断捨離再始動した私は処分に回す本達を段ボールに詰め始めた。もちろんお金に変えるためだ。うしし。本の処分は面倒だし捨てるのは忍びない。こんな時はブックオフ・オンライン様に丸投げするのだ。



『スリリングな軍隊モノ小説』

『少しだけエロい小説』

『ほのぼの系の可愛い本』

『当時好きだった芸能人が書いた本』

『買っただけで実践しない美容本』

『写真に詩が添えられたそれはそれは本当に美しい詩集』



最後に本棚の奥から出張っていらっしゃったのは、20数年前に買ったと思われる詩集達。とある作家さんが好きで集めてたんだ。

しばし思い出に浸る。

あの頃あの本屋さんでこの本買う時、あんな事やこんな事があったなぁ。懐かしい甘酸っぱい気持ちまで蘇る。

何度も読んだし大切だった。

あの頃の私はこの世界観に癒され、何度も読んだ。お陰でカバーが擦り切れていたり折れ曲がっていたり。
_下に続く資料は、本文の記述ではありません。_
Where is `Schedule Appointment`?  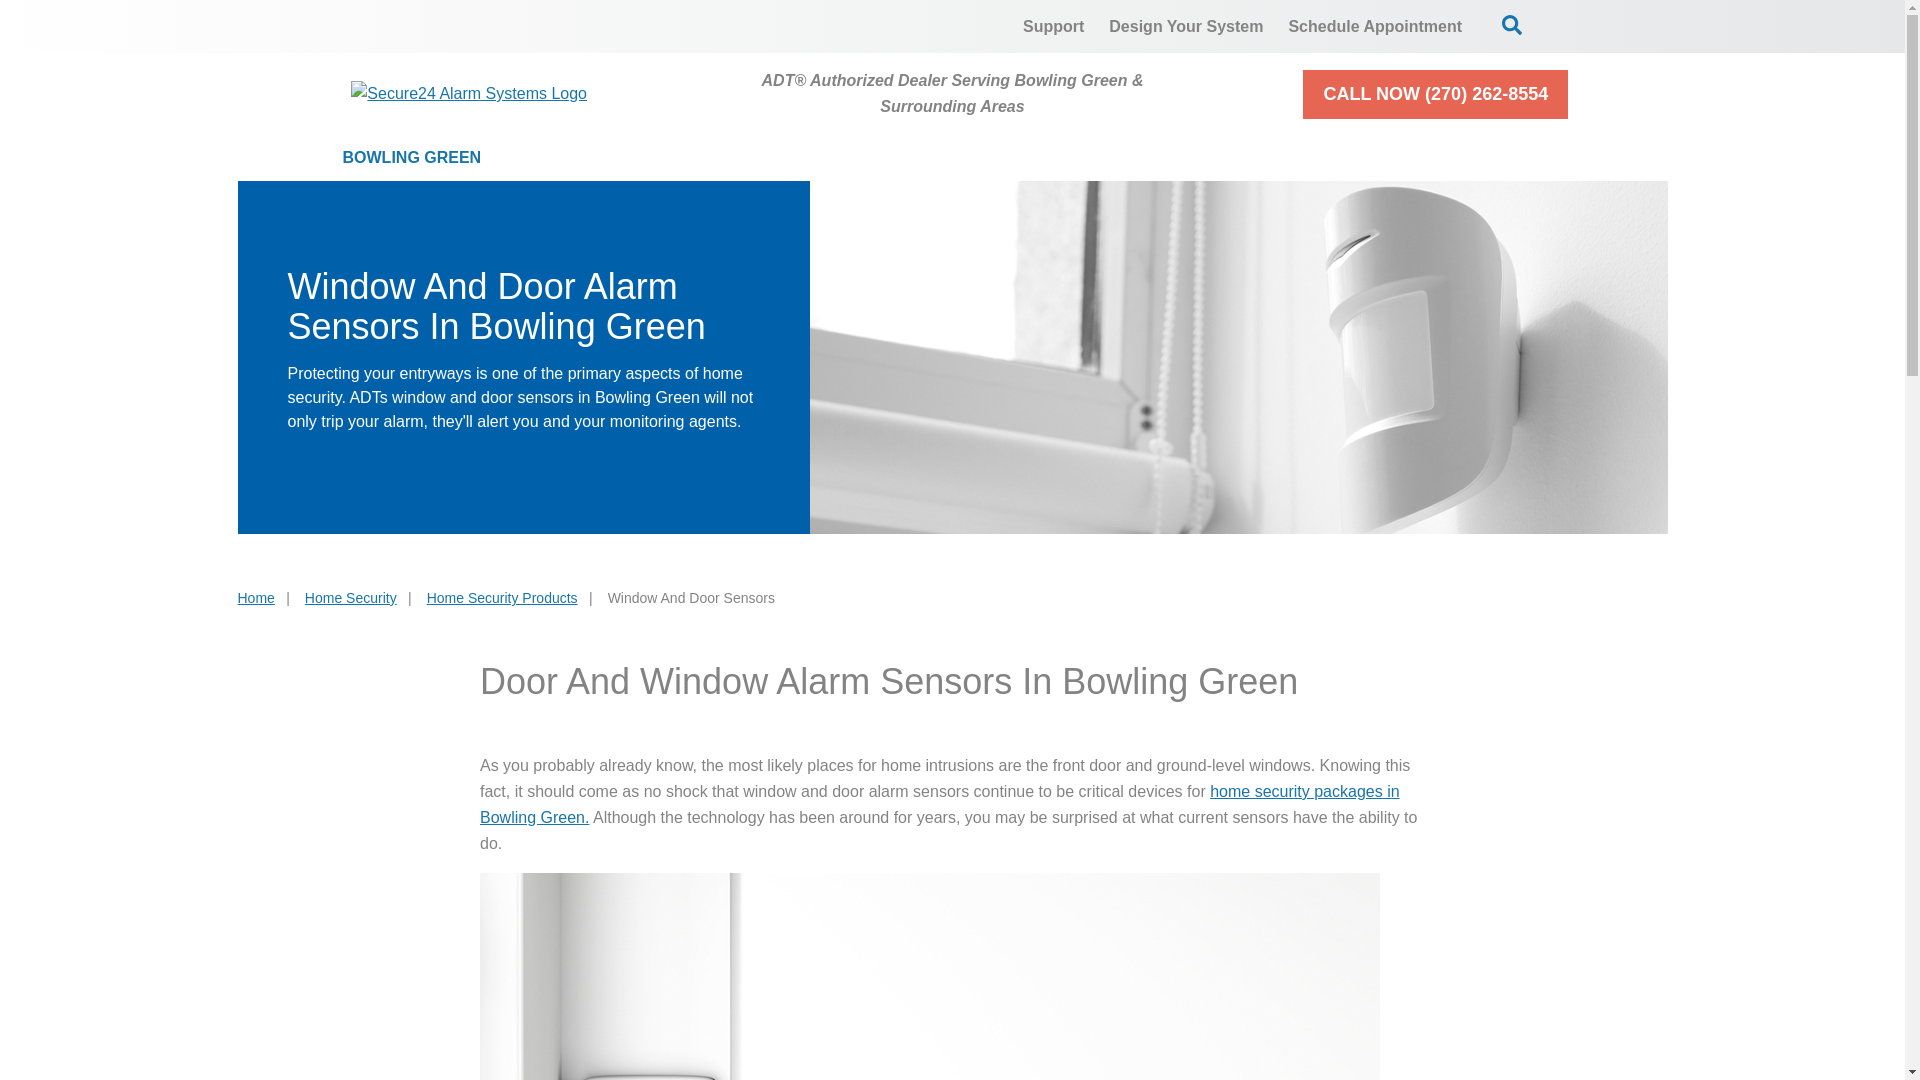
Schedule Appointment is located at coordinates (1375, 26).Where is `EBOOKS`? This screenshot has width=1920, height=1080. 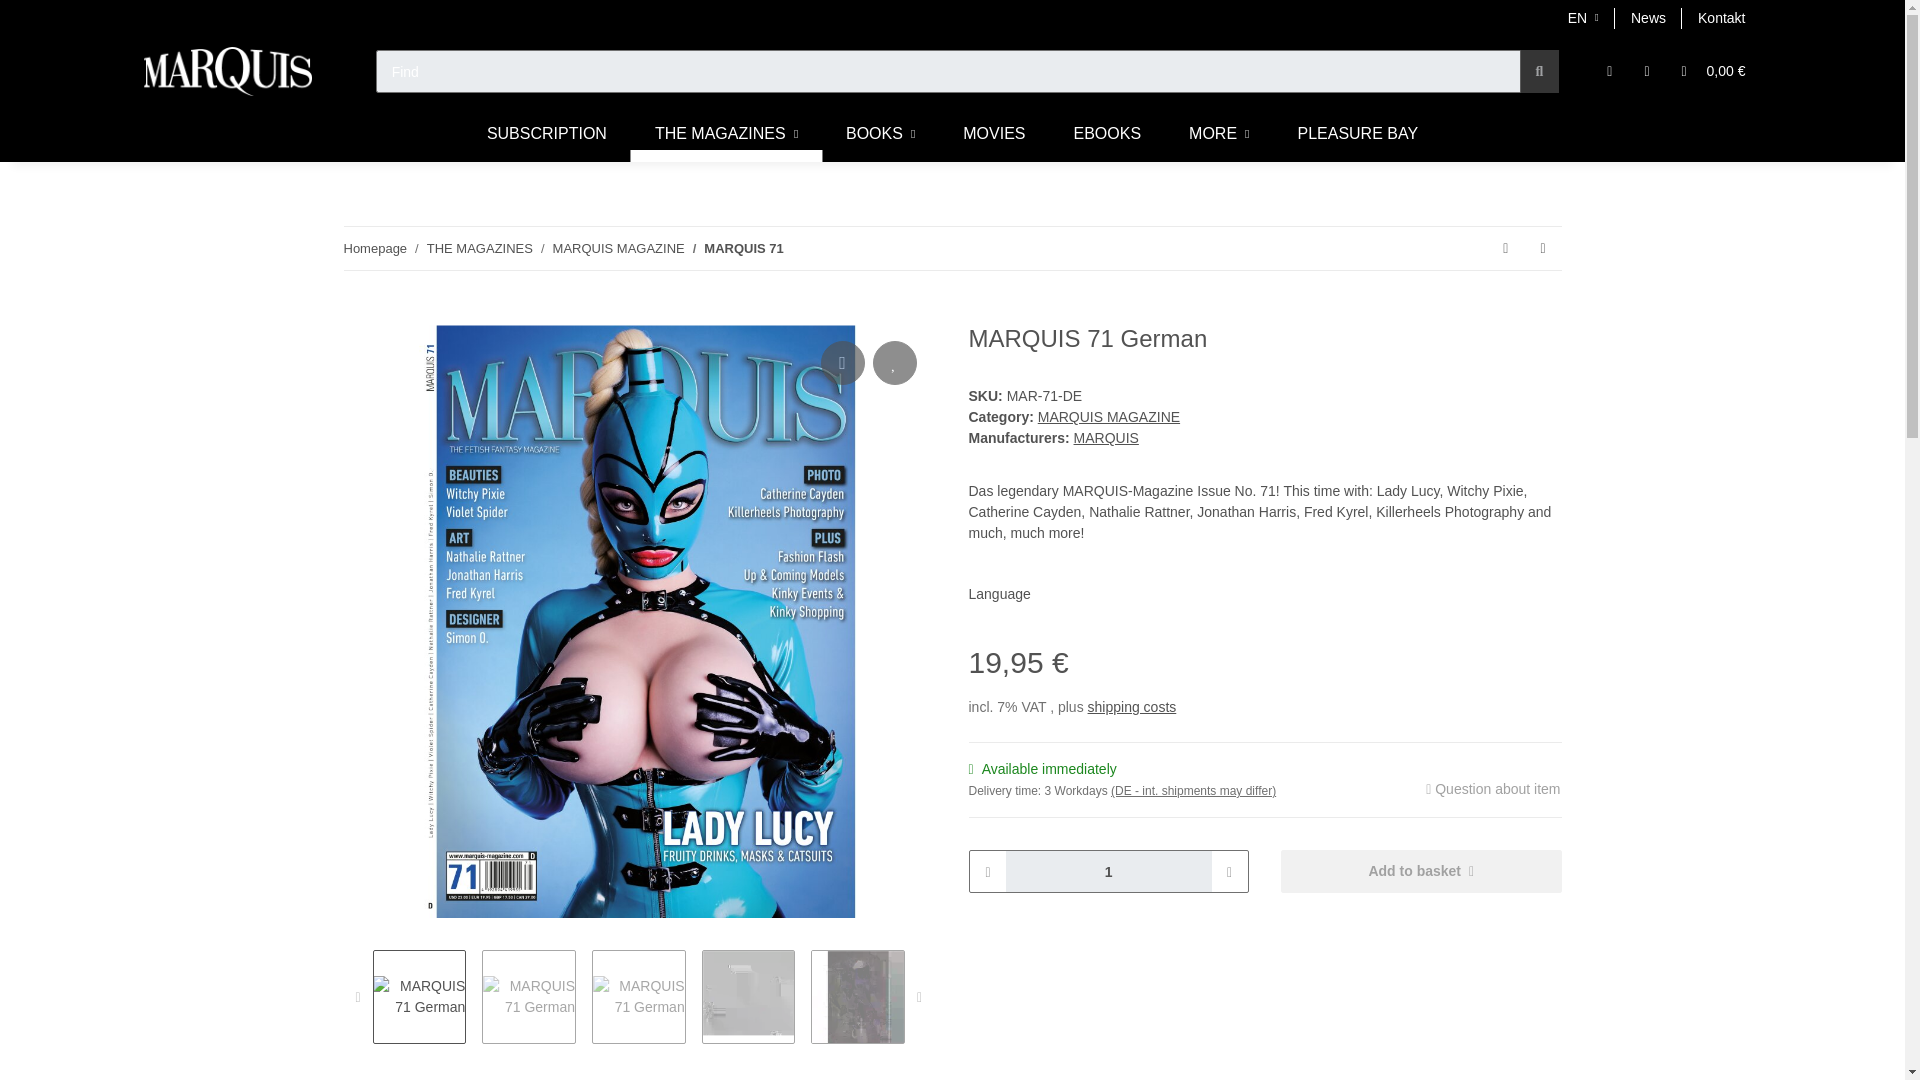
EBOOKS is located at coordinates (1108, 134).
けれどそれらの本は今、黄ばんでしまいちらほらシミもある。なるほど手に取る事もなくなって久しいのだろう、うっすらホコリをかぶってる。懐かしくて感慨深いものを感じしばらく眺めていて、気が付いた。

正直全く読みたいと思わないのだ。

愕然としたよ。あんなに大好きで何度も何度も繰り返し読んだのに、今は手にとってホコリを払い表紙を眺めるだけで開いてみようとも思わない。別に文面を完璧に覚えているとかでは決してなく、なんなら内容だってあやふやで、挿し絵をチラッと思い出しただけ、なんてのもある。

段ボールに入れるのになんの罪悪感も喪失感もない。



しばし眺めて何故なのか考えた。

多分もう良いんだ。

私はきっとこの本達から得られるものを栄養素として吸い切ったんだと思う。だからもう要らない。



つまり満足を得たんだ。



新しい観点から断捨離を進められる気がした。



そして私の本棚に残ったのは、今大好きなミステリー作家(なのかな?)の伊坂幸太郎さんの作品達。私は読むのが遅いのでスローペースで集めてる最中。楽しくてしょうがない時期。

出会いは確か10年前くらいかな?

とあるラジオ番組にゲスト出演していた彼は『顔写真を見て買うのをやめる人がいたら悲しいな』みたいな事を言っていた。

お気に入りは『死神』シリーズ。

 
死神である千葉さんのとぼけた発言(本人は真剣)や、人間との噛み合うようで噛み合わない会話が大好き。

死神の精度 (文春文庫)

死神の精度 (文春文庫)

 

 

 

死神の浮力 (文春文庫)

死神の浮力 (文春文庫)

 

 

今は伊坂さんの本があれば何もいらない私です。